Copy out all the lines of the data that hold the word "agent".

===== Records to use

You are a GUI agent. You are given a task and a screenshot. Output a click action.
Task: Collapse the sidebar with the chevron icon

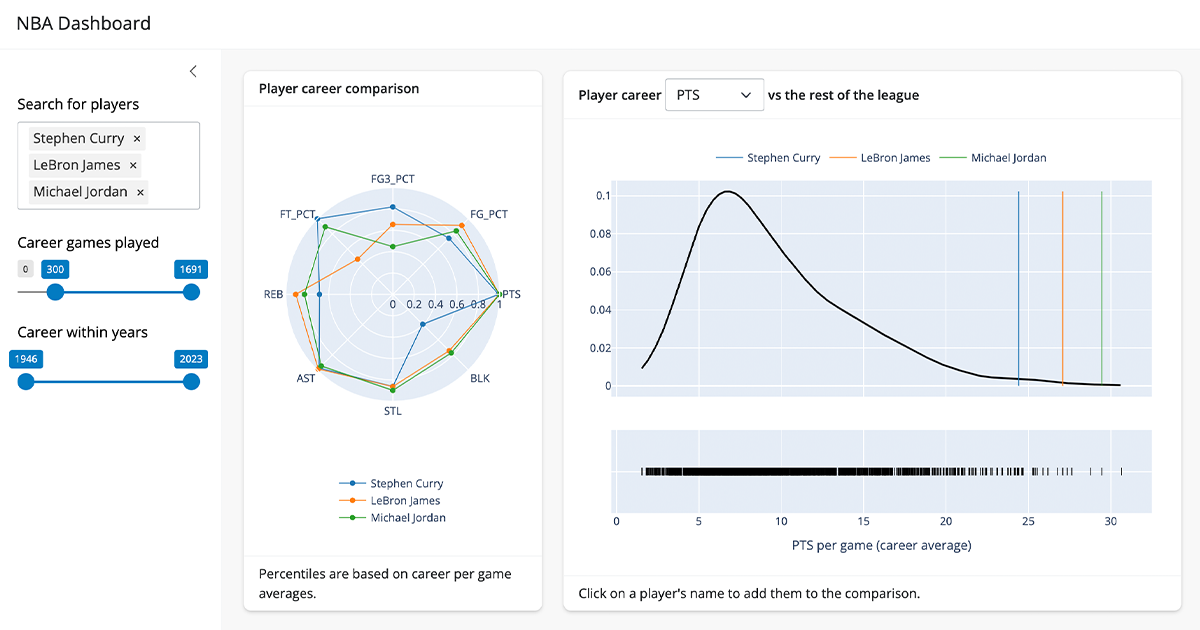click(193, 71)
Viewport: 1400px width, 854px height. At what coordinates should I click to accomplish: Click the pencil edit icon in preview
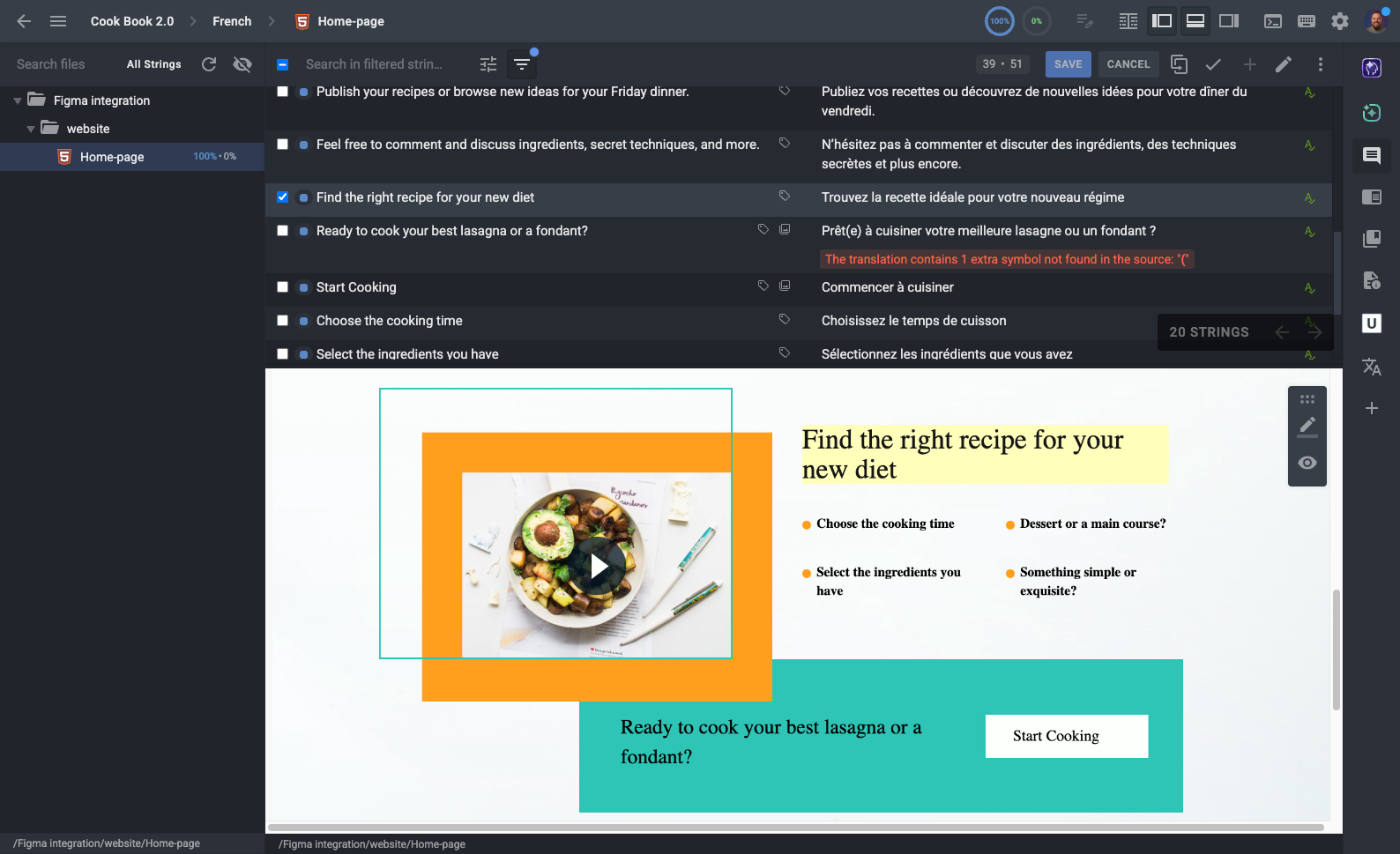pyautogui.click(x=1307, y=426)
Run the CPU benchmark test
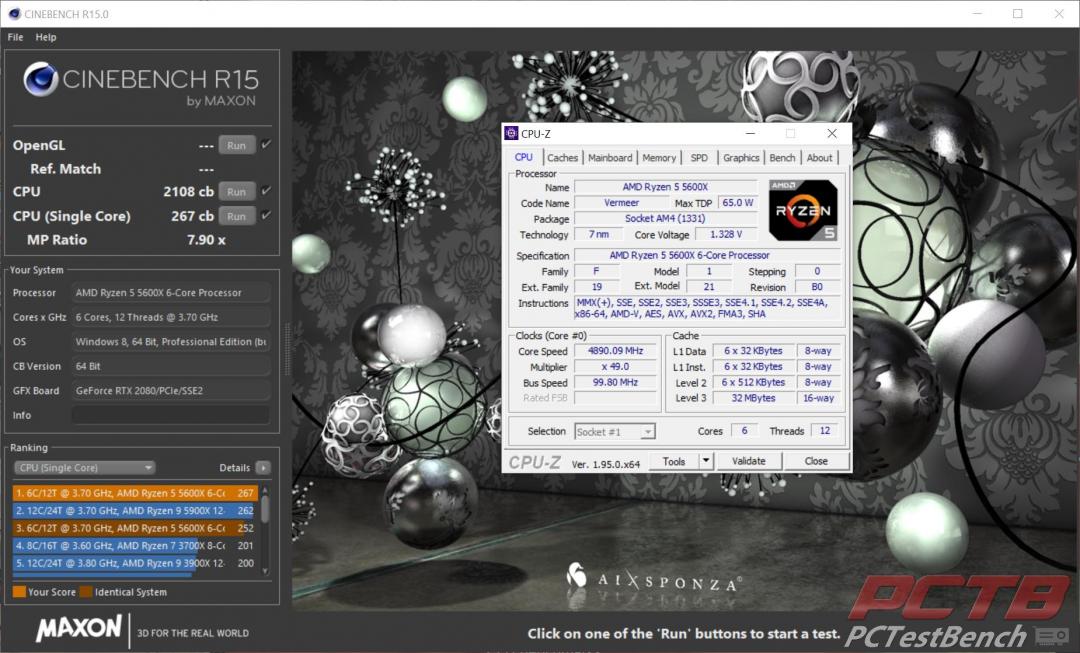1080x653 pixels. pyautogui.click(x=236, y=192)
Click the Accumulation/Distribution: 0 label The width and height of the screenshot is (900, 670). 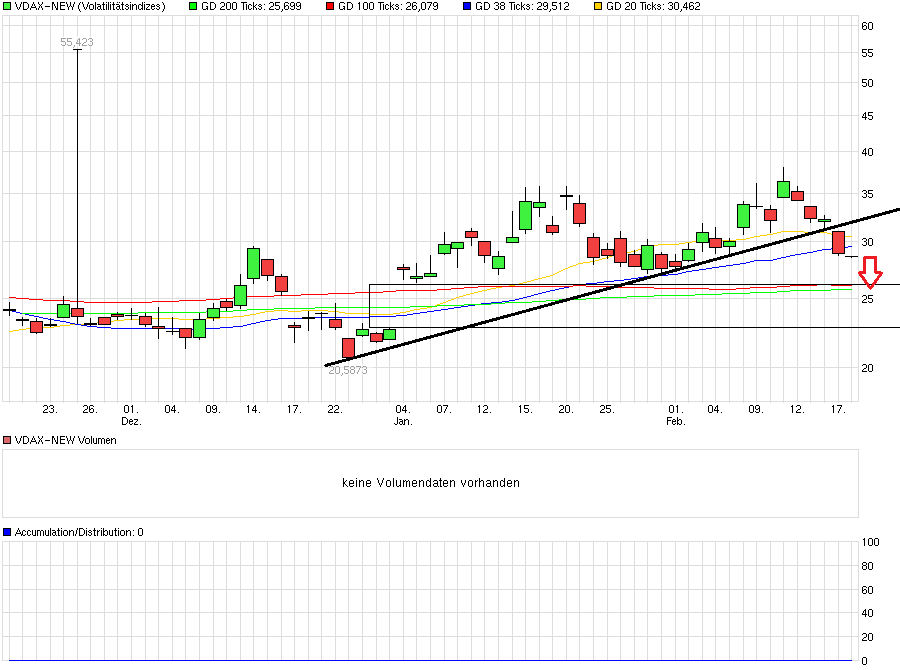79,532
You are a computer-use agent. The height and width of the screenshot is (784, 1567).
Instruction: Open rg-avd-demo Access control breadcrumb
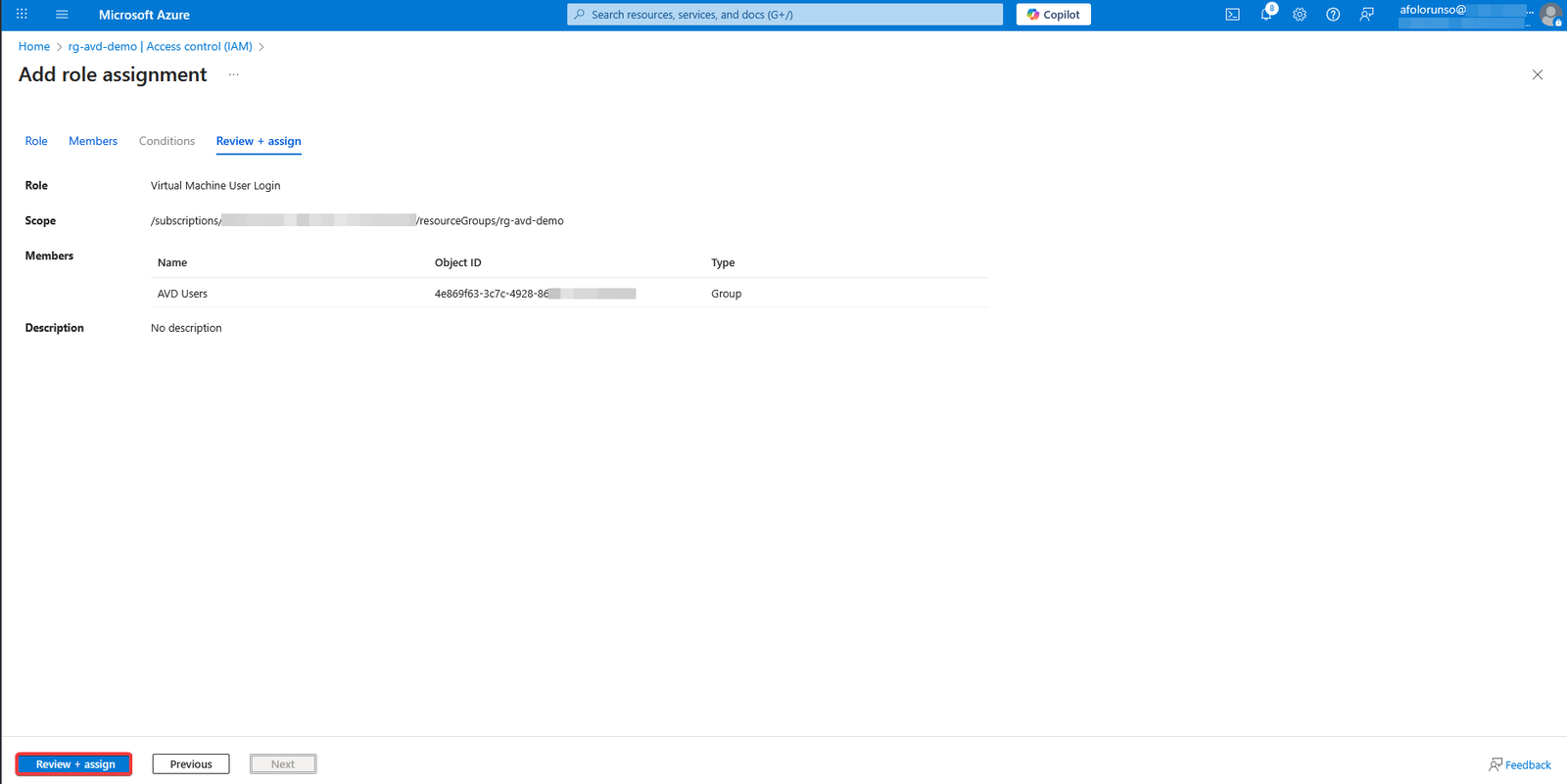[x=160, y=47]
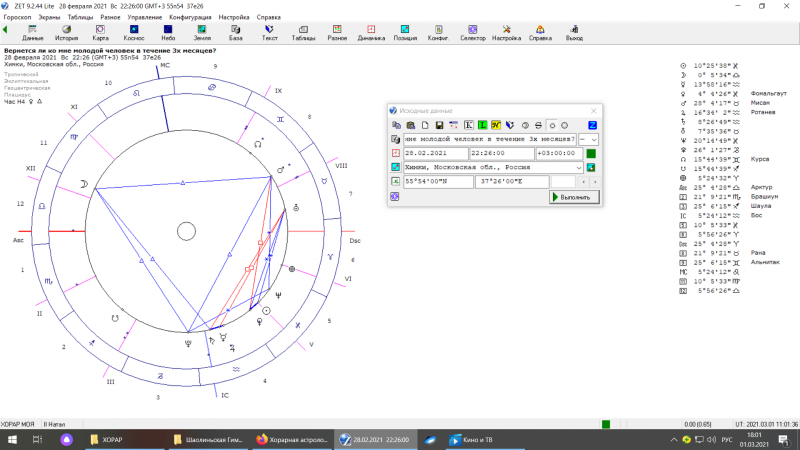Open the Космос view
The image size is (800, 450).
click(x=133, y=33)
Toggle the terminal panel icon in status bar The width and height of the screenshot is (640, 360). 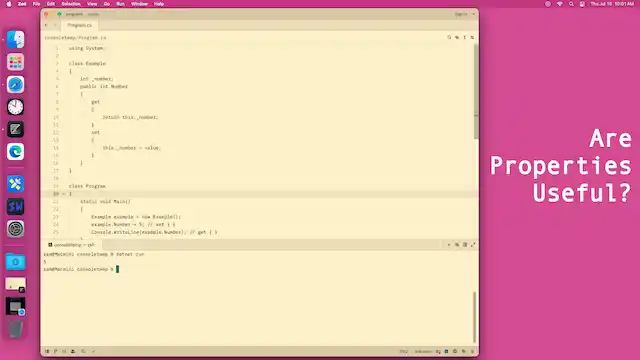pyautogui.click(x=446, y=351)
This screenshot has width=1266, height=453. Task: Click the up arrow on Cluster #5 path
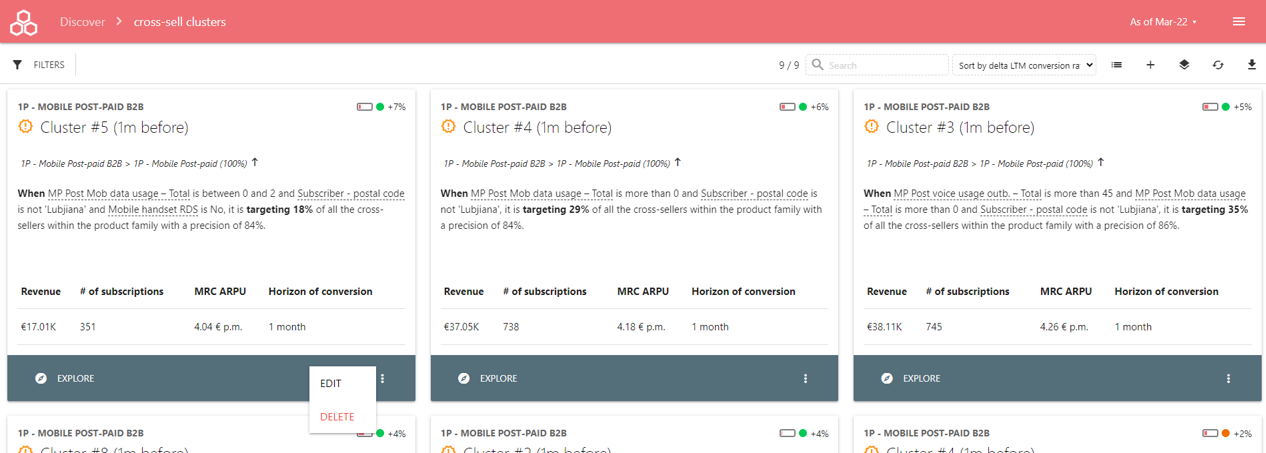[x=255, y=162]
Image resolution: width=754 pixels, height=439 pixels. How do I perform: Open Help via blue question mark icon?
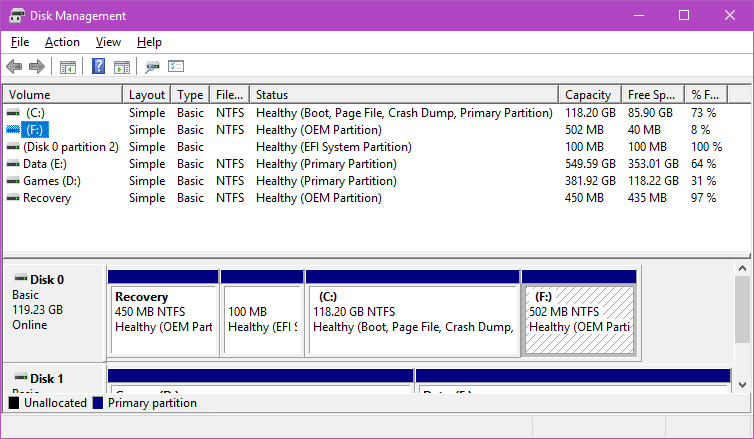click(98, 67)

==========

▶ **Solution**:
You are a GUI agent. You are given a task and a screenshot. Output a click action.
You are a computer-use agent. The height and width of the screenshot is (784, 1567).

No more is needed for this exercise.